Public health officials have now admitted that the vaccine is only about 88% effective- which sounds high until you realize that out of 100 vaccinated individuals, 10-15 will develop mumps. That’s not the very small percentage that the CDC has claimed for vaccine failure. Even more disturbing are the allegations from former Merck employees that Merck manipulated the results of its studies on the MMR vaccine efficacy to make the vaccine seem more effective than it actually is. In fact, in 2006 there were 6,500 cases of mumps reported in a highly vaccinated population and in 2009 there were 5,000 in a highly vaccinated population.

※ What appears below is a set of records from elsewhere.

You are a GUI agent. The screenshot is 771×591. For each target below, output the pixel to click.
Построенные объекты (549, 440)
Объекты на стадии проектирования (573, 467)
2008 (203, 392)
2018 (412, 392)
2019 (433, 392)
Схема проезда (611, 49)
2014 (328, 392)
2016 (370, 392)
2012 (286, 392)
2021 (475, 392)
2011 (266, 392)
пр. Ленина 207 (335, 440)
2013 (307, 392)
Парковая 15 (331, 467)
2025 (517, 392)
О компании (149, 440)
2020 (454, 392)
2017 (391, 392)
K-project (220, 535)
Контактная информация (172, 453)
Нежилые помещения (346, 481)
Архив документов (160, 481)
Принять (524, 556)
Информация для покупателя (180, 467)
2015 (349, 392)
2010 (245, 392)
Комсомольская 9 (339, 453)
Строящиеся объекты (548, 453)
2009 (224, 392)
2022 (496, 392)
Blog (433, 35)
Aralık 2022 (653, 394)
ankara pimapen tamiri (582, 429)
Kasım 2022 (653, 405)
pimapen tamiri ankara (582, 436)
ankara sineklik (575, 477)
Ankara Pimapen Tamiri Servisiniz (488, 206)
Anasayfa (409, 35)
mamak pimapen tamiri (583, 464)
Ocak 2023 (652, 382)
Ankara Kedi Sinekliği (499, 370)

Where was herd immunity when that happened?

So what does all of this really mean? It means that mumps is a very mild disease, especially when it is contracted during childhood. So before vaccination, we had 200,000 cases of mostly children experiencing an uncomfortable but mild illness and then having lifelong immunity to protect them into their teen and adult years. (And this immunity was completely free and easily available to everyone.) After vaccination, we have a solution that has a 10-15% failure rate at its best. At its worst, the MMR vaccine may very well be less effective than the medical community has represented because Merck may have deliberately manipulated data on the MMR shot. Regardless of its actual effectiveness, one thing is for sure: vaccine manufacturers make a lot more money by administering multiple doses of mumps vaccine than simply allowing people to develop natural immunity.